Notable board additions/changes:
* The scene at the train station before Maud arrives was originally on the train before it arrived.
* In the script, when the Apples return, they show up pushing the boulder when the camera pulls back. The animatic removed this detail.
* Some visual details – Pinkie going down the chimney, Spike standing on Twilight to get a book, Granny snoring on the train, Pinkie’s nineteen hooves, Limestone death glare to Apple Bloom – were board additions, although most were in the script.

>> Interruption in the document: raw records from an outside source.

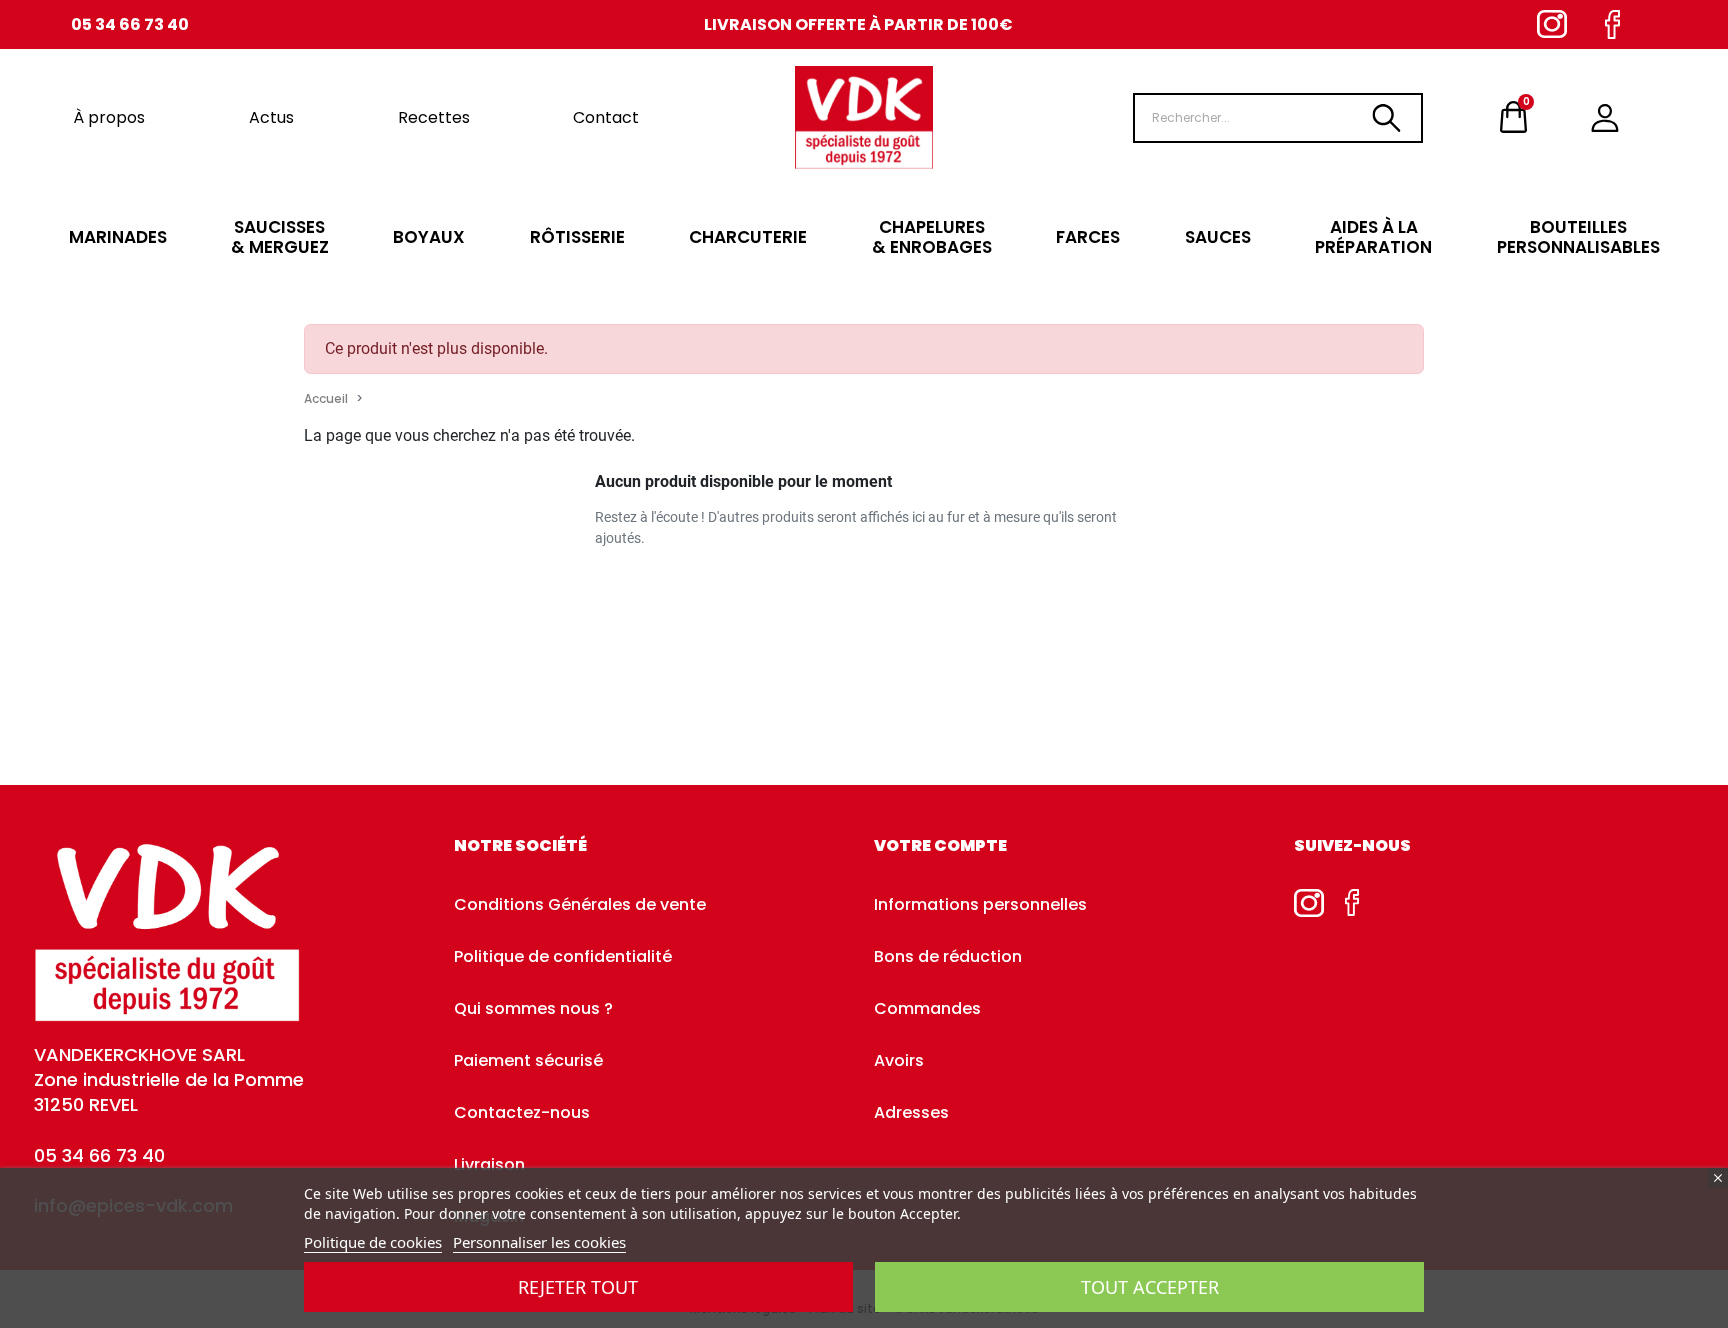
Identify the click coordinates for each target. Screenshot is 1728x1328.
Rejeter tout (578, 1287)
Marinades (118, 237)
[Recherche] (1386, 118)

* Andrea Libman occasionally makes small but meaningful changes to how Pinkie delivers things. A good example here is changing the line “I’m picturing it, and I love it!” to “Picturing it… Loving it…!” So Pinkie. She also improvised what she says when straining to push the boulder.
OVERALL THOUGHTS
While the Premise certainly indicates quite a different episode (I'd guess an Apple Bloom/Marble Pie episode wasn't used once they decided they had enough Apple Bloom-centric episodes this season), this has to be one of the least-changed episodes from the outline onwards. I do think that's mostly a reflection on Meghan being busy with other things. Namely, that the monstrosity that was the writing of "The Cutie Re-Mark" had started to rear its head by now.
Certainly, some of the weirder moments or those that wouldn't fly (Rock Con? Maud pranking Apple Bloom?) got wisely changed as this progressed, and many of the board additions were great, as always. But the script's massive issue of it requiring Applejack to be insufferable and thick was baked-in from the start, and the odd over-focus on her and Pinkie to the exclusion of much of the rest of the cast was always a presence too. Were it not for that Premise, this would be the most uneventful script production this season.
This episode was nicer for the little touches around the edges than the main feature. I did really like Apple Bloom and Maud hitting it off, and I loved the way all the Pies just kind of humored Limestone's shout of "I'm in charge!" in a way that suggests they're used to it.